Corria o ano de 1663, quando D. João de Áustria, filho bastardo de D. Filipe IV, Rei de Espanha, entrando em Portugal pela Província de Alentejo, conquistou a Cidade de Évora, Capital da mesma Província, e pôs em grande consternação a todo o Reino; então foi quando, sobre duzentos sessenta e seis anos de sepultura, se achou neste dia [4 de Junho], do ano sobredito, o corpo do Arcebispo de Braga Dom Lourenço, único do nome naquela Primacial, tão incorrupto e fresco, e com tanta perfeição e inteireza de todas as suas feições e partes, como se naquela hora acabara de morrer.
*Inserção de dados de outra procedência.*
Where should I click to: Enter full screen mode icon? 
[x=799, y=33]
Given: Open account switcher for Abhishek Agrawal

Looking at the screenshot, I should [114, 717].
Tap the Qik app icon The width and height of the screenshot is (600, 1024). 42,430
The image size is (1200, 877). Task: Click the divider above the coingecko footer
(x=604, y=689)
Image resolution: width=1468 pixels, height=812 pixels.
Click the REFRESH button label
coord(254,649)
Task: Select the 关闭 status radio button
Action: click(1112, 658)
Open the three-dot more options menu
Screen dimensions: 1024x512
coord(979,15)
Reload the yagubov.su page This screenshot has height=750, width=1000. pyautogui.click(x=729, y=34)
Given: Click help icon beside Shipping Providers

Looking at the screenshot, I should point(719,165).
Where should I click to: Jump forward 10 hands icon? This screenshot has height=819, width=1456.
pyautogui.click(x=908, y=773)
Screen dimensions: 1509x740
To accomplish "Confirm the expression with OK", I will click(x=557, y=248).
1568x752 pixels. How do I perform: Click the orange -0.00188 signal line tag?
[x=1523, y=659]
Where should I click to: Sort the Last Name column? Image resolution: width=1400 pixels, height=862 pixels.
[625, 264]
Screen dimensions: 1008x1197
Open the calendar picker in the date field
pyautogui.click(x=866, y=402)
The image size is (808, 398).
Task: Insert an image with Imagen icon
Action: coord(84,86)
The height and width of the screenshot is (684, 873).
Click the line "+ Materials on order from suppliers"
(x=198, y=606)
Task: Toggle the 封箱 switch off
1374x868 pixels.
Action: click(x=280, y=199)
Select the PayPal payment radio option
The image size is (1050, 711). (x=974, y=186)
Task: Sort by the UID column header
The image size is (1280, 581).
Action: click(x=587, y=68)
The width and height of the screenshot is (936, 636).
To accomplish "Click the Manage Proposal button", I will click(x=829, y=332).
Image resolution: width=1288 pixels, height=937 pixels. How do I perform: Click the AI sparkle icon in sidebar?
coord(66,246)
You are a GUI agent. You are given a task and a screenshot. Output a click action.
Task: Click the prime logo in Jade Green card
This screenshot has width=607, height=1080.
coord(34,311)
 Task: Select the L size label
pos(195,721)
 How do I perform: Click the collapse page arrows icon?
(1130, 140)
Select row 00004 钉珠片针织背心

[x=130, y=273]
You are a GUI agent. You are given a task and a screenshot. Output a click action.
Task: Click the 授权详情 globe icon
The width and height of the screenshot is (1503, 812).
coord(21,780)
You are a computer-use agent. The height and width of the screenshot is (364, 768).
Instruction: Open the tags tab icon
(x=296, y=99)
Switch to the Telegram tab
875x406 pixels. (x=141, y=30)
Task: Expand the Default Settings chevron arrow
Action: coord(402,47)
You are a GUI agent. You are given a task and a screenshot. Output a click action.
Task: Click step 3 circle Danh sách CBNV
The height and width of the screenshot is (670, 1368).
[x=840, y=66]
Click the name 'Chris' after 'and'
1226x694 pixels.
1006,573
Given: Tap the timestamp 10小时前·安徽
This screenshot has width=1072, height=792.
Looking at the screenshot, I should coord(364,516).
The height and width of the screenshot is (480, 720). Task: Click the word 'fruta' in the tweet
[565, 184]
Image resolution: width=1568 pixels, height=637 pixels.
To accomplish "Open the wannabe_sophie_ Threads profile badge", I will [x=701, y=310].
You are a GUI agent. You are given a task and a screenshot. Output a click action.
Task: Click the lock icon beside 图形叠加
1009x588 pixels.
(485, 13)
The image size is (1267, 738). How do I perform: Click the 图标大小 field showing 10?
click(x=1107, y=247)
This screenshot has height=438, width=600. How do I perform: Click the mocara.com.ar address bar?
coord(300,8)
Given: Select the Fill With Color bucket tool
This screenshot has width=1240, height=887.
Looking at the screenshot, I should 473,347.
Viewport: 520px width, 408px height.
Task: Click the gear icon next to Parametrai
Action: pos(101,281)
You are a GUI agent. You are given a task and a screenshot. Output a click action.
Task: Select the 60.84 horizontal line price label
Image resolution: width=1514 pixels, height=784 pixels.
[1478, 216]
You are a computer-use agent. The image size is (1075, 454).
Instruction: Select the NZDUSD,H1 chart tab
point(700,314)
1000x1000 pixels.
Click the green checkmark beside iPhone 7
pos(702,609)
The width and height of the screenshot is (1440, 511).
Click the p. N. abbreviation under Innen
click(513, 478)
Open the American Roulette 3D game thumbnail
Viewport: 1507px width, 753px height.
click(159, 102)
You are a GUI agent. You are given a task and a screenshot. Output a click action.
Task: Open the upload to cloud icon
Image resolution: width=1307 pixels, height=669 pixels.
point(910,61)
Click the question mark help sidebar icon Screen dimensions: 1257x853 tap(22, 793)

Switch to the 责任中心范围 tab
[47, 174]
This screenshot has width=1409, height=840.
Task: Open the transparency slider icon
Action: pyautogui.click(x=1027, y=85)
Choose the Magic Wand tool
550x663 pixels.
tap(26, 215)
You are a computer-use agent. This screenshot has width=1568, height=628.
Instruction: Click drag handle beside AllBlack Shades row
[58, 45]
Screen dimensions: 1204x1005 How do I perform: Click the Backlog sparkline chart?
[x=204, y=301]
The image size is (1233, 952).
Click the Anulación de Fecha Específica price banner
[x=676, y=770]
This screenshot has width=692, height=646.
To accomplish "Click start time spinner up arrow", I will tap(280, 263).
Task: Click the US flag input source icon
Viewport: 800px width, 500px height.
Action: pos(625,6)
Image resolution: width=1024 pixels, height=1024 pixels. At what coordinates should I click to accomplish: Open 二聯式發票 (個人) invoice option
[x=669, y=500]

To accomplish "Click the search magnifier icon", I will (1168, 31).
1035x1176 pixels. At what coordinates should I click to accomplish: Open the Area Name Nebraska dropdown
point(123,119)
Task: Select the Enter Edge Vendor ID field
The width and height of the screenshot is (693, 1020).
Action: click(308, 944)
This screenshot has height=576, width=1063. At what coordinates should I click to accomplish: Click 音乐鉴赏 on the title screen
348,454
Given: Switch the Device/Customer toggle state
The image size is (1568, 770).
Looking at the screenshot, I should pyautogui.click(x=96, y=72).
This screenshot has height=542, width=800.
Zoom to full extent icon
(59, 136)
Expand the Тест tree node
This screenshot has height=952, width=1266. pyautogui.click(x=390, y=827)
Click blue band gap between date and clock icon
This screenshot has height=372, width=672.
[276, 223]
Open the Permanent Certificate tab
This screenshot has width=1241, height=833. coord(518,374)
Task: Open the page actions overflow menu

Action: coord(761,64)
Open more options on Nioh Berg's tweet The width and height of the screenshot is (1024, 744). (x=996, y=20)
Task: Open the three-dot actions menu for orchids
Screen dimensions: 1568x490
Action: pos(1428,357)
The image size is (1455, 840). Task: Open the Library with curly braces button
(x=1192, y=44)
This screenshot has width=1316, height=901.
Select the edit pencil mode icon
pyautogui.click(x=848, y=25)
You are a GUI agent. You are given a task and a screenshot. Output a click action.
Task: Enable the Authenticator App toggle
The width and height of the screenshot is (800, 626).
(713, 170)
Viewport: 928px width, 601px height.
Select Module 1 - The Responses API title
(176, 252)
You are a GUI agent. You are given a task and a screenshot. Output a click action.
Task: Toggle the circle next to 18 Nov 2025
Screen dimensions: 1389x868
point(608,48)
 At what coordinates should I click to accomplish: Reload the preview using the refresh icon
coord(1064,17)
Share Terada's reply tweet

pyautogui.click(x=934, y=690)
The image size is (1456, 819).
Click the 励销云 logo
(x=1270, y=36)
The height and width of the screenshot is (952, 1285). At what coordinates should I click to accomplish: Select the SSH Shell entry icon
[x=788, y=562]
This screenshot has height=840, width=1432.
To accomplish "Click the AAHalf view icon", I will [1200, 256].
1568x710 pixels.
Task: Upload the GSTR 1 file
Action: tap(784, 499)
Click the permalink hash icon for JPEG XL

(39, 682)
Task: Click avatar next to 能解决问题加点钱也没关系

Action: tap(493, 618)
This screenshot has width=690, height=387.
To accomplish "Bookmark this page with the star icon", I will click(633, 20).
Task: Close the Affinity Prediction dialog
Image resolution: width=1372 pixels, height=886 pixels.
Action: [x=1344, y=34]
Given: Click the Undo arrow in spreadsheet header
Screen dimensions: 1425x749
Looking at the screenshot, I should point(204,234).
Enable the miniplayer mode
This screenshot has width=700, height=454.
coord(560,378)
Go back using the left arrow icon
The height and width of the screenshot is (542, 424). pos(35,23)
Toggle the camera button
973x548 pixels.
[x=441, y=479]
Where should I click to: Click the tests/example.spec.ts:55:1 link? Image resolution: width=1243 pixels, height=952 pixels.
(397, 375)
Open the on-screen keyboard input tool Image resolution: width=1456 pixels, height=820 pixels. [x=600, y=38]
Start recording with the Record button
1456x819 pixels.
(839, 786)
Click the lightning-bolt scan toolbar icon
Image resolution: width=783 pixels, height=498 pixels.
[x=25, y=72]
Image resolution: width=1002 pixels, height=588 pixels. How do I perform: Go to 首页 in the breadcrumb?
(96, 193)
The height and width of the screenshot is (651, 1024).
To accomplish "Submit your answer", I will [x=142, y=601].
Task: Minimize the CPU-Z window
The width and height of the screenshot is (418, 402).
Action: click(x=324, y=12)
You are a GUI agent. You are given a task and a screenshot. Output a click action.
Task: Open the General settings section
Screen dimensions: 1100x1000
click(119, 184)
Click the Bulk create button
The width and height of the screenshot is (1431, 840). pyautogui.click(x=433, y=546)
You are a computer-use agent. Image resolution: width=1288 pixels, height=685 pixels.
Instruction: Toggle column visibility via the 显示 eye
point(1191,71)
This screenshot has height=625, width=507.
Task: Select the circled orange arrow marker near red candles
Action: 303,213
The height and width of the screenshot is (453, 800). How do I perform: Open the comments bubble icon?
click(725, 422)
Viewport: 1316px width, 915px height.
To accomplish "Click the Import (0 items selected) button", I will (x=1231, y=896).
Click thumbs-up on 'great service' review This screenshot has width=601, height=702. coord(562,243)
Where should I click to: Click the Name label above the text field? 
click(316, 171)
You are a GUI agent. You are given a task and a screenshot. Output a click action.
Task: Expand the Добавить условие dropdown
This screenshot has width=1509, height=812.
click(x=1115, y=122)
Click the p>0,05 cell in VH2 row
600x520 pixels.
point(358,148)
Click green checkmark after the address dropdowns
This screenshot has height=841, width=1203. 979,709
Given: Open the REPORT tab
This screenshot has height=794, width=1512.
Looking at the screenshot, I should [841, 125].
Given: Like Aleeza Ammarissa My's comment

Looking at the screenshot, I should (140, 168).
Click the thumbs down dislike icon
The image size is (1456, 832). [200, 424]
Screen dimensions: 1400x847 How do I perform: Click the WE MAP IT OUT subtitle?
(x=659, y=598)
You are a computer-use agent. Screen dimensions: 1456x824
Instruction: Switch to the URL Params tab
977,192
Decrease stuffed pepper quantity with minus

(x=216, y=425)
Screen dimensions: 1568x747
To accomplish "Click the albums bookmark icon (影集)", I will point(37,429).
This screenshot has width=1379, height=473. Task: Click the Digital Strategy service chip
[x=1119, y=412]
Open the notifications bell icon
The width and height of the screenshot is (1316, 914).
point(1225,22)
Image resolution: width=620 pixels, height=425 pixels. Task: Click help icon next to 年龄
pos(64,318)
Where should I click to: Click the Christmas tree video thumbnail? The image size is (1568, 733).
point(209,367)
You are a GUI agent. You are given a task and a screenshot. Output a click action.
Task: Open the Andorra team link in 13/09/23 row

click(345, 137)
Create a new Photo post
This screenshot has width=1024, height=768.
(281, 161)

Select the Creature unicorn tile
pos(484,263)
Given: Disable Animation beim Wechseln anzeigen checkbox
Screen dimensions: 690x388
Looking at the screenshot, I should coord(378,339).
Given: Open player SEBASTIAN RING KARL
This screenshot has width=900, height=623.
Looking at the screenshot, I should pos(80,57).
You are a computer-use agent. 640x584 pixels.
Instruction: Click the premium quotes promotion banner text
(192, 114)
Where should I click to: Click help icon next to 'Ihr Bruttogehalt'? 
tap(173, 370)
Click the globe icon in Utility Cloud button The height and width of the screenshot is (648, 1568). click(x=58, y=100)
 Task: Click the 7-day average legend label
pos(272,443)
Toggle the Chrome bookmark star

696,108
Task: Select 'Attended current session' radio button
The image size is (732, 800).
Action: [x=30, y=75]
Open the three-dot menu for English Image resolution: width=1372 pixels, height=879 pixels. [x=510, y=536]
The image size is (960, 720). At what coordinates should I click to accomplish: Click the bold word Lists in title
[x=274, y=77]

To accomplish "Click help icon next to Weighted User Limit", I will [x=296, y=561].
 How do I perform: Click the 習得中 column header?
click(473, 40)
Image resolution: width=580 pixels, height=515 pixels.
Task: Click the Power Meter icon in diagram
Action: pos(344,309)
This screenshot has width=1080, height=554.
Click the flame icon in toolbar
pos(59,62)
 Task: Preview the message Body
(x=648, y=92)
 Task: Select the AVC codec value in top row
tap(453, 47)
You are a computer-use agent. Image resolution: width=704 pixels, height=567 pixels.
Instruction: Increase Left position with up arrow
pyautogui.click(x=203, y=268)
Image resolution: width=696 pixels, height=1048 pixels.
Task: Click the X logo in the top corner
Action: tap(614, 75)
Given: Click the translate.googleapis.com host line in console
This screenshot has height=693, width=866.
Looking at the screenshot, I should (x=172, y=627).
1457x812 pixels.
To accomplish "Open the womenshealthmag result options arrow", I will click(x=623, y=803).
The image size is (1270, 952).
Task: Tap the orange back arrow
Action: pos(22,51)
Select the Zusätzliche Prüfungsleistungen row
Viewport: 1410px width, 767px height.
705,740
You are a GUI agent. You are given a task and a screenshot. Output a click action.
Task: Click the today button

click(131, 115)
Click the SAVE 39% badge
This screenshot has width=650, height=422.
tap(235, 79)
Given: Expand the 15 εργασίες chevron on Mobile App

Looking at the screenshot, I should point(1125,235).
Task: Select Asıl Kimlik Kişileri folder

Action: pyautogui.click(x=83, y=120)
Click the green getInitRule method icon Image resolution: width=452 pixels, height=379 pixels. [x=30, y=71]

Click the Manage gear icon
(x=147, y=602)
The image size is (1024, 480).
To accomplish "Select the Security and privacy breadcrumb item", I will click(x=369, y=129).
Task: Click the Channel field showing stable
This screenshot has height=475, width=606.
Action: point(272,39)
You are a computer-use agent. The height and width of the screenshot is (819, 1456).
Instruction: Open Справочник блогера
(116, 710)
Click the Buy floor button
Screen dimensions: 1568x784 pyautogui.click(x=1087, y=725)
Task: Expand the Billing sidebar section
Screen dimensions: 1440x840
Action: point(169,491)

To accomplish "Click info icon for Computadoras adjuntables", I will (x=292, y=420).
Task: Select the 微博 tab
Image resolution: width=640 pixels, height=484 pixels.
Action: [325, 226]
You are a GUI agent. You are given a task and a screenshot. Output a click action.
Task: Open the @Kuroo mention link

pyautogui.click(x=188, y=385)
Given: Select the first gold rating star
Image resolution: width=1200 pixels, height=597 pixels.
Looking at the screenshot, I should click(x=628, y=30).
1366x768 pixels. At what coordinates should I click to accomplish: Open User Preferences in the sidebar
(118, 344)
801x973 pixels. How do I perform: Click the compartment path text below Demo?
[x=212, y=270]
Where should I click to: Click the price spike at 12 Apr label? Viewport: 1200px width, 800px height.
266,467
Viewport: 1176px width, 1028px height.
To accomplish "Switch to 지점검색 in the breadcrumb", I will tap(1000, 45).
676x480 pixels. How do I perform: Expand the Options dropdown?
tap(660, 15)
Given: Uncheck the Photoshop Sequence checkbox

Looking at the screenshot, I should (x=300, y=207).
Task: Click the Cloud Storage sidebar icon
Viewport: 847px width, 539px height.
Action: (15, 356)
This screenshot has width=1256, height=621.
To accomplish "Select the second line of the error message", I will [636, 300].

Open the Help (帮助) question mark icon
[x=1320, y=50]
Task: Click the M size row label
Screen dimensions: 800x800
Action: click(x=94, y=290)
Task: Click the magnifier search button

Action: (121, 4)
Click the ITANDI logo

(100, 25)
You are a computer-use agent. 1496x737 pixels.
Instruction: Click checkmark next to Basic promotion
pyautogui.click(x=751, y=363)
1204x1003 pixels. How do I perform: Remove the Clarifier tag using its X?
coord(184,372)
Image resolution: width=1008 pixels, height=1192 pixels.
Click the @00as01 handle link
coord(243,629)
Foi o Arcebispo Dom Lourenço grande Português, e um dos que mais trabalharam pela conservação e liberdade do Reino, quando os Castelhanos, em tempo do Mestre de Avis, depois Rei, com poderosas forças o pretenderam conquistar e oprimir; e como agora se achavam Castelhanos e Portugueses no empenho da mesma conquista e defesa, reputaram geralmente os Portugueses por singular demonstração do Céu a seu favor, o expor-lhe aos olhos, em uma tal ocorrência, o corpo incorrupto daquele herói, cuja vista os podia justamente animar à defesa da liberdade; e assim sucedeu com efeito: Porque não passaram cinco dias, que não fosse roto e inteiramente desbaratado, o Exército de Dom João de Áustria, e dentro em vinte, recuperada a Cidade de Évora, como diremos em outros dias.

Pe. Francisco de Santa Maria in «Ano Histórico, Diário Português: Notícia Abreviada de pessoas grandes e coisas notáveis de Portugal», 1744.